3085-76-5

Usage

Chemical Properties

clear colorless to yellow liquid

InChI:InChI=1/C7H14N2/c1-6(2)9(5-8)7(3)4/h6-7H,1-4H3

Upstream product

• 2700-30-3 N,N-diisorpopylformamide 
• 53249-10-8 [1-Chloro-1-diisopropylamino-meth-(Z)-ylidene]-phosphoramidic acid diisobutyl ester 
• 420-04-2 CYANAMID 
• 75-26-3 isopropyl bromide 
• 24948-81-0 chloro-diisopropyl-amine 
• 74-90-8 hydrogen cyanide 
• 119072-55-8 tert-butylisonitrile 
• 77464-05-2 N,N-diisopropylurea 
• 506-68-3 bromocyane 
• 108-18-9 diisopropylamine 
• 20611-81-8 disodium cyanamide 
• 1192-27-4 5-diazo-1,3-cyclopentadiene 
• 128871-10-3 2-(Diisopropylamino)-1λ³-phosphaethin 
• 22293-10-3 (1-diazoethyl)benzene 

Downstream Products

• 6280-36-0 5-diisopropylaminotetrazole 
• 23547-16-2 N_.N-Diisopropyl-N'-(2-chlor-cyclohexyl)-harnstoff 
• 53400-61-6 8-Cyano-5,6,7,8-tetrahydroquinoline 
• 76098-46-9 C₁₇H₁₉ClN₂O₂ 
• 104132-53-8 N-(4-Chlorphenylglyoxyloyl)(diisopropylamino)formimidoylchlorid 
• 104132-55-0 N-(4-Bromphenylglyoxyloyl)(diisopropylamino)formimidoylchlorid 
• 162789-68-6 dimethyl 2-(N,N-diisopropylamino)-5-ethoxyfuran-3,4-dicarboxylate 

Relevant academic research and scientific papers

1-Aza-3,4-diptiospholenes by [3 + 2] cycloaddition of 2-(diisopropylamino)phosphaethyne to diazo derivatives R1R2C=N2

The reaction of the (diisopropylamino)phosphaethyne (1) with diazo compounds of the type R1R2C=N2 (2a-2c) unexpectedly leads in high yields (60-90%) to the 1-aza-3,4-diphospholene derivatives 3a-3c, a new class of heterocycles. NMR investigations of the analogous reaction of 1 with diazocyclopentadiene 2d show that the multi-step formation of 3a-3c proceeds via the 1-aza-3,4-diphospholes 6a-6d as intermediates. VCH Verlagsgesellschaft mbH, 1996.

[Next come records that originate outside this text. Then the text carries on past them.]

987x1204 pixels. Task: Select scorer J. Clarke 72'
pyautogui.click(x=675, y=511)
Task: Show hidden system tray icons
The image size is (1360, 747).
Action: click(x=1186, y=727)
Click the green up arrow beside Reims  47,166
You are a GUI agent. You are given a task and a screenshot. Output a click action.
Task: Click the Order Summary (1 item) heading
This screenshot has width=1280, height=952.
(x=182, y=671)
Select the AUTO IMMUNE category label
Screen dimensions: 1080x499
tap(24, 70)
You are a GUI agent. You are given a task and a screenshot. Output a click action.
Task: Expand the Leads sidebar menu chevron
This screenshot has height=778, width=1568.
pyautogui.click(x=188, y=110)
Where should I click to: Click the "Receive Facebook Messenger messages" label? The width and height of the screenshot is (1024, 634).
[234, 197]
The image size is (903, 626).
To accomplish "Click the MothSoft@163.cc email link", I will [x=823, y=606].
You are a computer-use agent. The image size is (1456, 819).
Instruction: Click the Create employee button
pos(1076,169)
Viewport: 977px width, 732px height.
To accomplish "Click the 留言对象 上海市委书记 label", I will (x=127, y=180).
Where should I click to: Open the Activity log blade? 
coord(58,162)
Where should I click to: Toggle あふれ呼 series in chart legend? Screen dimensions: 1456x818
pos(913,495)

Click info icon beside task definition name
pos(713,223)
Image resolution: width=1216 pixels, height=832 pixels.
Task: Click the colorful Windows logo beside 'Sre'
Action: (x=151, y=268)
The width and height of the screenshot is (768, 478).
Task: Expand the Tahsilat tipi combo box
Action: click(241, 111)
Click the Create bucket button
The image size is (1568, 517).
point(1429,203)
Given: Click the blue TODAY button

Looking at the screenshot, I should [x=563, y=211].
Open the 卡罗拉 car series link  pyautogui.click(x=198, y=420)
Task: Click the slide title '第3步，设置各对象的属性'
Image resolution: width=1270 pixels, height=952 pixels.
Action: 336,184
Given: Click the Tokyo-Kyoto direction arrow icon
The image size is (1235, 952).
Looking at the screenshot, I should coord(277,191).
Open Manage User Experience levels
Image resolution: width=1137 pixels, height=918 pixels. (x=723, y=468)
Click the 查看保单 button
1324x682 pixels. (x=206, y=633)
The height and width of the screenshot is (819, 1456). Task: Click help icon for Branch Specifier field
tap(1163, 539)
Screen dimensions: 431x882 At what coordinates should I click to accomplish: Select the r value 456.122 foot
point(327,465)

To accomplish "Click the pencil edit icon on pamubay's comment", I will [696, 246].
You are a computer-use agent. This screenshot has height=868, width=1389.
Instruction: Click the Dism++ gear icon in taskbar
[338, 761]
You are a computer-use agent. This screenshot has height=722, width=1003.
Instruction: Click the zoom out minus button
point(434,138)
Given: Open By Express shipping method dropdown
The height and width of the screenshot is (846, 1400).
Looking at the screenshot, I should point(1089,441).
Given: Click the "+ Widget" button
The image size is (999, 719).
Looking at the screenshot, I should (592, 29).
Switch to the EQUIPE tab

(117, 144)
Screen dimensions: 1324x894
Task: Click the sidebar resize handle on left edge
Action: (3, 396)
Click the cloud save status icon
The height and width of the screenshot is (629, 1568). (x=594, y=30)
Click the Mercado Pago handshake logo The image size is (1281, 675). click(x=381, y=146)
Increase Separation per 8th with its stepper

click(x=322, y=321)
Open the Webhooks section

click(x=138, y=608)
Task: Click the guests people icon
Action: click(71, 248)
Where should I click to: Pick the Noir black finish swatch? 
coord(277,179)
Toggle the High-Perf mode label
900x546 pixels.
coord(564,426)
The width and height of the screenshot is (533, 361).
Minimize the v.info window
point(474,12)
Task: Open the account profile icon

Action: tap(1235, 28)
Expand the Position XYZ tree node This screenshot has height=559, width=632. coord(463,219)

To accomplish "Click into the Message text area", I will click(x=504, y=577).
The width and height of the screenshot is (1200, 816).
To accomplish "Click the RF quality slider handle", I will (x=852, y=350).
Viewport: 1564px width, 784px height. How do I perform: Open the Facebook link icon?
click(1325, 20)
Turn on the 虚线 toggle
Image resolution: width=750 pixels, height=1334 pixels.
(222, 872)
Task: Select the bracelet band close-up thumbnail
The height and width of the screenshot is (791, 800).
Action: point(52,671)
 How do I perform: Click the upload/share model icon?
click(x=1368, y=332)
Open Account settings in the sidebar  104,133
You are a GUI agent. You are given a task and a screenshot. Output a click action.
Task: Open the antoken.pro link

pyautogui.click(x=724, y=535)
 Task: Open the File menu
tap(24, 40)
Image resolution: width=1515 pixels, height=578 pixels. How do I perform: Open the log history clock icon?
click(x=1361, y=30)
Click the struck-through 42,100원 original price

Preparation method of cyano tertiary amine

The invention relates to the technical field of organic synthesis methods, in particular to a preparation method of N, N-disubstituted cyanamide. According to the invention, secondary amine and 2-bromo-1, 3, 4-thiadiazole, 2, 5-dibromo-1, 3, 4-thiadiazole or 2-bromo-5-methyl-1, 3, 4-thiadiazole are used as raw materials to prepare N, N-disubstituted cyano tertiary amine under the catalysis of a metal salt; the synthetic process is simple, the yield is high, the toxicity of the raw materials is extremely low, the reaction temperature is low, the reaction time is sort, the aftertreatment is simple, and the preparation process is a green preparation process with universality. The method for preparing N, N-disubstituted cyanamide solves the problems of low yield, high toxicity of raw materials, no universality, difficulty in asymmetric disubstituted synthesis and the like in the existing preparation process, and has industrial large-scale application prospects.

A allyl uncle amine compound by one-step synthesis method of cyano uncle amine compound (by machine translation)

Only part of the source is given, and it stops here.